こうした事情を踏まえても、「伝源頼朝像」は素晴らしい。線のみで描かれた顔の魅力はもちろん、黒にみえる装束に模様が丹念に描出され、皺が構成されていることは、現物を見てはじめて確認できた(別に展示されていた江戸時代の冷泉為恭筆のこの絵の“白描”を参照すれば、さらに理解が深まるはずだ)。赤や青の“差し色”もあざやかで心憎い。

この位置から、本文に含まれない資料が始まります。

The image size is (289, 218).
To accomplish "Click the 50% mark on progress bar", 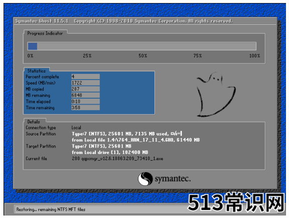I will point(143,56).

他の二像もそれぞれ魅力があるが、「伝源頼朝像」には及ばない、と感じさせられる。
一連の「両界曼荼羅(高雄曼荼羅)」(国宝)をめぐる展示は圧巻である。
この日には、画面の縦横がそれぞれ4メートルの大画面の「胎蔵界曼荼羅」が展示されていた(「金剛界曼荼羅」は後期日程での展示)。真っ黒に拡がるその「胎蔵界曼荼羅」はいわく言い難い迫力を持って迫って来るのだが、やはり何がどう描かれているかは見えない。見たい、知りたい、というのが私だけではない観客の正直な気持ちでもあろう。
そうした気持ちに対する配慮であろうか、「胎蔵界曼荼羅」の展示に至る前に、「高雄曼荼羅図像」として「高雄曼荼羅」に描かれている仏たちの像を白描で示したものを巻物や冊子などを拡げて多数展示していたし、「胎蔵界曼荼羅」と同じ部屋に江戸時代の精緻な「模本」を展示していた。これらは、図像の確認が困難になってしまっている「高雄曼荼羅」の図像を読み取るための参考の役割を果たしてもいたが、それだけでなく、由緒ある「高雄曼荼羅」から仏たちを写しとる情熱に込められた信仰心の厚みのようなものも示している。どれをとっても、どこをとっても、手抜きひとつない描き手の大変な集中力に圧倒された。これは、ただごとではない。
また、別に展示されていた彩色された「両界曼荼羅」(鎌倉時代)、「尊勝曼荼羅」(鎌倉時代)もそれぞれの魅力を存分に示していたし、江戸時代の高橋逸斎が描いた「両界曼荼羅」(知恩院蔵)の精緻すぎる描線には圧倒されて息をするのを忘れてしまった。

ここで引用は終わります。